— start of EXERCISE INPUTS —
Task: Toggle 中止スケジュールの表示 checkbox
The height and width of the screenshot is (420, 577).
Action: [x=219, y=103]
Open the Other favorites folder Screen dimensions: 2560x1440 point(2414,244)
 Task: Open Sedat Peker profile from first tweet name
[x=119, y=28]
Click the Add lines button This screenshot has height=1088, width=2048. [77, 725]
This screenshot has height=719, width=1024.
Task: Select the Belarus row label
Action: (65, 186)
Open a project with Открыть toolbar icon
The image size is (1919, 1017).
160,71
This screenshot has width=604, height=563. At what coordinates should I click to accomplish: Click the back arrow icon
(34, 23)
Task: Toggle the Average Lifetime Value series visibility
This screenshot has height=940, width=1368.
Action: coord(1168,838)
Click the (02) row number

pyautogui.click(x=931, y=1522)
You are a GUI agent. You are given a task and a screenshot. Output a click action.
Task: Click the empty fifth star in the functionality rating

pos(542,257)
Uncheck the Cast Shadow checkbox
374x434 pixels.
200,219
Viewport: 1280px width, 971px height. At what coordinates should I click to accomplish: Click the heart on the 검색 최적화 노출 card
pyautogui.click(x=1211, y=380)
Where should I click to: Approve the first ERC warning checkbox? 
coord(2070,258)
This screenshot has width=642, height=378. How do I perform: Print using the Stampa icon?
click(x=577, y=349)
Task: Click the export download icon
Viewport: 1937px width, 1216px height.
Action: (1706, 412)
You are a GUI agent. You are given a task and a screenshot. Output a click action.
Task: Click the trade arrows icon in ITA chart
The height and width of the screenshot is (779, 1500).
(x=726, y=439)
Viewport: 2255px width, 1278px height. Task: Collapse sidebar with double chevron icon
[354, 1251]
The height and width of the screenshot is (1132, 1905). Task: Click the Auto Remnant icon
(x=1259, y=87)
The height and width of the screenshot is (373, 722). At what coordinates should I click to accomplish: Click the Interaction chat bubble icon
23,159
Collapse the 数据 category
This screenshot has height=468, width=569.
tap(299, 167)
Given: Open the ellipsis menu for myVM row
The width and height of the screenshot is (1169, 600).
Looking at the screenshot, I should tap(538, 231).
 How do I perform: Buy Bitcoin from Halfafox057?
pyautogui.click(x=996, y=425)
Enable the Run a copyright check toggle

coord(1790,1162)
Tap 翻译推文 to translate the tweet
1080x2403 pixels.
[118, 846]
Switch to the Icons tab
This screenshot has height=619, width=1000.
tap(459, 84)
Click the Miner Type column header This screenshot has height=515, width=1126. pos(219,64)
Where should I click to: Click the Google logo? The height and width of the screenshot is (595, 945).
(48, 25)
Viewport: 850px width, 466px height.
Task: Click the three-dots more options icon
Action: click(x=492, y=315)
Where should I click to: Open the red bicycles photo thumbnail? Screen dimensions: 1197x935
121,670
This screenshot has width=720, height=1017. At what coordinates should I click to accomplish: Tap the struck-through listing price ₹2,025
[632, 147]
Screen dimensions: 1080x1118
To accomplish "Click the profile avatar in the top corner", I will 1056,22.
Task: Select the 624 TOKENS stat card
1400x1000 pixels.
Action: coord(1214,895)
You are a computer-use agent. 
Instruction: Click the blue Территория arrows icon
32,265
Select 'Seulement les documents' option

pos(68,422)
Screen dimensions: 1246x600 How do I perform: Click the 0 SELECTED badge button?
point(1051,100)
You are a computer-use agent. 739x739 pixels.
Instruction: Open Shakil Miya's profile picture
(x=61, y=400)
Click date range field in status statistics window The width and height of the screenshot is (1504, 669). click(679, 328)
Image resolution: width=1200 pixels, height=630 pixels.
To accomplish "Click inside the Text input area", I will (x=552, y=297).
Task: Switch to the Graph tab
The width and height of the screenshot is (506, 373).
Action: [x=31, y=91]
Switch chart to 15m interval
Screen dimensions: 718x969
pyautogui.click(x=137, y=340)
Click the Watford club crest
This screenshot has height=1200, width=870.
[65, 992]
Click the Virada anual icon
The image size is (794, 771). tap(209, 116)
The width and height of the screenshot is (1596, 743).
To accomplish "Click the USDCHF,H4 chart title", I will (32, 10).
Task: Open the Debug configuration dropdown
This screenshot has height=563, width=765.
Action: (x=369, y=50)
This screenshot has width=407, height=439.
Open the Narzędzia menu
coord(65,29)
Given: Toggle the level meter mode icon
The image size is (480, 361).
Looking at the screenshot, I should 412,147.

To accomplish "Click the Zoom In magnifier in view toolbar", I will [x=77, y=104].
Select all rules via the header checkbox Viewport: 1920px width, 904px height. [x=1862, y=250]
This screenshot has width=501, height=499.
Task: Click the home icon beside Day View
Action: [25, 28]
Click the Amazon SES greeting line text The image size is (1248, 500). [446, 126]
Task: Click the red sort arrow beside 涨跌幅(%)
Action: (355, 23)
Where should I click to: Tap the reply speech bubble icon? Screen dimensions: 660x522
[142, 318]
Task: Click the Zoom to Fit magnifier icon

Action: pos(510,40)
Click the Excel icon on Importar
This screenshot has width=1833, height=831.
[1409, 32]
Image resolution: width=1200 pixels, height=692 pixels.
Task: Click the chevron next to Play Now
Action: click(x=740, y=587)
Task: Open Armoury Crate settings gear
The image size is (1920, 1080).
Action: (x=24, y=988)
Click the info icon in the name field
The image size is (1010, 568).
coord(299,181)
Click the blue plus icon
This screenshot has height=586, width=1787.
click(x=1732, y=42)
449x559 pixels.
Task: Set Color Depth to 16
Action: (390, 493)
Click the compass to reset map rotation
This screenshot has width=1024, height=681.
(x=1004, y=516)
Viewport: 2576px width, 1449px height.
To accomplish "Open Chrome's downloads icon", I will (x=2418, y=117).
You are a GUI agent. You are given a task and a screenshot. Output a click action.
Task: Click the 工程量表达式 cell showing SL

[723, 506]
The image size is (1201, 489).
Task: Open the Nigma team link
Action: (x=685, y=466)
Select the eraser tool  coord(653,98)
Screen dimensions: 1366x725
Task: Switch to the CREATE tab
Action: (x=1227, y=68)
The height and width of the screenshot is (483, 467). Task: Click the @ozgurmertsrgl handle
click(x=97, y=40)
— end of EXERCISE INPUTS —
▶ GIVEN INSTRUCTION
Convert the material above, from its first line through the line containing "Open the Other", inclusive, into a numbered list, omitting any blank lines.

▶ SOLUTION
1. Task: Toggle 中止スケジュールの表示 checkbox
2. The height and width of the screenshot is (420, 577).
3. Action: [x=219, y=103]
4. Open the Other favorites folder Screen dimensions: 2560x1440 point(2414,244)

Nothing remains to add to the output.